Over the past week or so Jon, Patty and I have fished for silver salmon at The Falling in Place (see August 18 post) three times. It’s still early in the run and we’ve seen more fish on each day. I like witnessing the river filling up with bright, chrome salmon. A lot of the fish we catch still have sea lice on them and are full of fight. The salmon are so thick that we quit swinging bunny flies early on during our first day’s visit. It’s been 100 percent surface fishing with Peters Poppers (see August 24 post)  since then. We’re at the point now where you pretty much get a strike or a follow every time you cast the popper. We figure we’d have a fish on every cast if we were swinging and that would be too much.

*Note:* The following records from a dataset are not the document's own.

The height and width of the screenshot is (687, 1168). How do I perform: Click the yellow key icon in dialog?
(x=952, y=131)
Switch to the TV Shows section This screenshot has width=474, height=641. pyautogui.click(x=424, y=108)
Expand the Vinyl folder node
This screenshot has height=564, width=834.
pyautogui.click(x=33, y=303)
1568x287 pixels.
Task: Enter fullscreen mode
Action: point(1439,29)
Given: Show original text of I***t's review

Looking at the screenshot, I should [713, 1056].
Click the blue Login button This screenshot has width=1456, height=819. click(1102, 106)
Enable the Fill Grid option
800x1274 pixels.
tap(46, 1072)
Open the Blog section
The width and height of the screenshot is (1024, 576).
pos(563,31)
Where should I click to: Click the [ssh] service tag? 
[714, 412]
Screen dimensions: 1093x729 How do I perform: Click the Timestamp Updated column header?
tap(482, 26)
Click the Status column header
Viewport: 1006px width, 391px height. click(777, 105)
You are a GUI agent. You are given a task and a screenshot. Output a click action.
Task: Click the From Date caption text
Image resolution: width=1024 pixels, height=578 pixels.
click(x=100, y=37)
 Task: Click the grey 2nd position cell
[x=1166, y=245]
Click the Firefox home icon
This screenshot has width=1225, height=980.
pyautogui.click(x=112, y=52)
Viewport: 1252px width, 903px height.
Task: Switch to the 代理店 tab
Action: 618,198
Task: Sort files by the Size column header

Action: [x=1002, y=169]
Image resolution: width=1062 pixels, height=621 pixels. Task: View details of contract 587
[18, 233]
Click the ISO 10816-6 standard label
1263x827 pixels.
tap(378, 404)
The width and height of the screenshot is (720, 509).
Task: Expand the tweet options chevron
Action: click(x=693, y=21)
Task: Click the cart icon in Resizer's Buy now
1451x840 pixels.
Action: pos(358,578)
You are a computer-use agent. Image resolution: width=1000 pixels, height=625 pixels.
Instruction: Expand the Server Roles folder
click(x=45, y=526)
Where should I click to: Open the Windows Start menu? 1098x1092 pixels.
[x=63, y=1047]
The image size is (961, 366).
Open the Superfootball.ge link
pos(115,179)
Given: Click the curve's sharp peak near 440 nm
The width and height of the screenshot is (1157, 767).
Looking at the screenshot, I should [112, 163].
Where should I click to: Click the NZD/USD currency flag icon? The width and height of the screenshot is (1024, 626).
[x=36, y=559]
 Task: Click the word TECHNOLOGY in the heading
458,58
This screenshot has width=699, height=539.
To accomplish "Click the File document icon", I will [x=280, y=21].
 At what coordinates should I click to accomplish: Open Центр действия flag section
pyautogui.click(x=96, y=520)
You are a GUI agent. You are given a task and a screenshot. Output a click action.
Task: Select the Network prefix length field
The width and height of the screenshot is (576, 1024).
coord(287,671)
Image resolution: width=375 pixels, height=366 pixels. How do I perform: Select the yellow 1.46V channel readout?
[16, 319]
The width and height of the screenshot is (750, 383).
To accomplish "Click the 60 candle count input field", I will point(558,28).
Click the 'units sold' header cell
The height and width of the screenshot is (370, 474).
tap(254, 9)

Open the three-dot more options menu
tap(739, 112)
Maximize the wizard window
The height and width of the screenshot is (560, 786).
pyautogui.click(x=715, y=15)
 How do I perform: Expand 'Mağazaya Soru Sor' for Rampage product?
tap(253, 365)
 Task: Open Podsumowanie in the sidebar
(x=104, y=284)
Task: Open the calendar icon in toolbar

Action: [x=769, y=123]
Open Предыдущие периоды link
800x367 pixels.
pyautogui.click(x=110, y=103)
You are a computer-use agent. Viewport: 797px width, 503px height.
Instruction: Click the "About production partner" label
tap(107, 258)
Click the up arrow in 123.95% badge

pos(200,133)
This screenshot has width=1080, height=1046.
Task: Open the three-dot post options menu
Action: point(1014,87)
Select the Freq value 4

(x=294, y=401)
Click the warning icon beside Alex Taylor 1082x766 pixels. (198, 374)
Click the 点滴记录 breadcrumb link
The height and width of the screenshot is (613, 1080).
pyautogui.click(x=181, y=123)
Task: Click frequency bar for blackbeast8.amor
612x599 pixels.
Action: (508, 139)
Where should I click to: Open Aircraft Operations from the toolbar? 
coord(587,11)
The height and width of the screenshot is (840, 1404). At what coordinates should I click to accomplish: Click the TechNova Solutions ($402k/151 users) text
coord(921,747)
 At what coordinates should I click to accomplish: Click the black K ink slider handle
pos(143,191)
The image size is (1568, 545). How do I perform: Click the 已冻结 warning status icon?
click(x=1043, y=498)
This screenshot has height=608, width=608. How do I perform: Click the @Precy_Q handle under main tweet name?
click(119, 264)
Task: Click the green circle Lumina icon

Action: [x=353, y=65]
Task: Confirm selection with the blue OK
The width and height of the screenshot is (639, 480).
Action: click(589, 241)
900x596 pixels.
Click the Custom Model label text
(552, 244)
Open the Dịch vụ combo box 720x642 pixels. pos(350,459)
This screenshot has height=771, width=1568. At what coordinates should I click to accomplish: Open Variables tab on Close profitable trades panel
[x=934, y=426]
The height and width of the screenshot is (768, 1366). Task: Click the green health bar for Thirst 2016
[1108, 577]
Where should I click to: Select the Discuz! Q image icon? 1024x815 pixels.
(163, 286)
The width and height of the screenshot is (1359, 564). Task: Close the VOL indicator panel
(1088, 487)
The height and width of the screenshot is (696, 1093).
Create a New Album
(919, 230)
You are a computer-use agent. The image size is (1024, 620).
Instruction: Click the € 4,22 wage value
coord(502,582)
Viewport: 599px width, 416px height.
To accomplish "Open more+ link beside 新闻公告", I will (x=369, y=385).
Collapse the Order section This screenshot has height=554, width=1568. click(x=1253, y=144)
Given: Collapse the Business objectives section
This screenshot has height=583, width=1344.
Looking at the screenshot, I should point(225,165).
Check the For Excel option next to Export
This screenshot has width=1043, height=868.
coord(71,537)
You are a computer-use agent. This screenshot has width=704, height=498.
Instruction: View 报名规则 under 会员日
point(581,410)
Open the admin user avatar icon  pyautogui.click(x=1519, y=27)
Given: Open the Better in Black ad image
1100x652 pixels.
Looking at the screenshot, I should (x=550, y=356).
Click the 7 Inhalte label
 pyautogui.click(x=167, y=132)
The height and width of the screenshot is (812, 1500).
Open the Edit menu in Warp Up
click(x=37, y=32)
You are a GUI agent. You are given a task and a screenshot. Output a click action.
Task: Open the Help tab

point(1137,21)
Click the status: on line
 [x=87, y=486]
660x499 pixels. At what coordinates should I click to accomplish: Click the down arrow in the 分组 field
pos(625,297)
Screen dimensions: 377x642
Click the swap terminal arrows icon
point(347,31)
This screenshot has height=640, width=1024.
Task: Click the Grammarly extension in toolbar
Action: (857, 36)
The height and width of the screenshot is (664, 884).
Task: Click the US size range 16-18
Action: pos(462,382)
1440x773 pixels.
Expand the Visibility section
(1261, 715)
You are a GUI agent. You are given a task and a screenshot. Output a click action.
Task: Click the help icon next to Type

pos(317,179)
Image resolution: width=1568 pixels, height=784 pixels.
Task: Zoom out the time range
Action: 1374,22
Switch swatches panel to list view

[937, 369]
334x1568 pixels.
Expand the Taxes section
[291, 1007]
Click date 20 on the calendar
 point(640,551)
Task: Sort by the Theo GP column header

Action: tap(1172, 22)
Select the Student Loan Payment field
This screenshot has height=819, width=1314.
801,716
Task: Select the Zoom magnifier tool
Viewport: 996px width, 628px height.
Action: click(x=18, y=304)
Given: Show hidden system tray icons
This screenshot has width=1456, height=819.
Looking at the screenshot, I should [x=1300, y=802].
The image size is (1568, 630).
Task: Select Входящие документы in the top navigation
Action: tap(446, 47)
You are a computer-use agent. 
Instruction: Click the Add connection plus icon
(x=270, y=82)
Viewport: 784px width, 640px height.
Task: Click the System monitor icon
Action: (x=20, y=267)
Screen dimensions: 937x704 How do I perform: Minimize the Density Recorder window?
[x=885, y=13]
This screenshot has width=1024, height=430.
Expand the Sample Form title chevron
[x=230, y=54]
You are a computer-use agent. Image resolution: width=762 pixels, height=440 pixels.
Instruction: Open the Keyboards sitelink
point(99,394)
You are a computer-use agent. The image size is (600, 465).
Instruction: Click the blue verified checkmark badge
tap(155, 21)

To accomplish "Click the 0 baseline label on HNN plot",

Our standard procedure is two of us fish and the third person nets the silvers. It’s madness to try to release these brutes without a net. The netter tries to stand about a rod-length downstream from the angler who is fighting the fish. When the salmon tires and you’re able to get it in close you lift its head and try to lead it head first into the net. This doesn’t always go as planned and the fish rockets off at warp speed and makes a few more runs before you can bring it back to the net. These unexpected runs are the ones where the spinning reel handle is most likely to batter your knuckles. All three of us thought we were skilled enough at landing larger fish to be past the bruised and battered knuckle stage and all three of us found out we were wrong.  I can assure you that the knuckle buster still hurts as much as ever.

Today it’s just Jon and me fishing so we’re trading off the rod and the net. You catch and silver, then you net a silver, then you catch a silver and so on. We’ve decided that the larger hens fight the most determinedly, but the big bucks are no slouchers, either. We’ve had a few attack the popper by jumping out of the water and coming down on top of it. 

There is a more practical reason for our visits to the Falling in Place, too. We try to keep four salmon each trip for the lodge freezer. The criteria for those that we take are pretty stringent. We want bright, chromy bucks. These first-of-the-run chromers are the best to eat. We make a point to thank those salmon that will feed us for that privilege. Then comes the feast.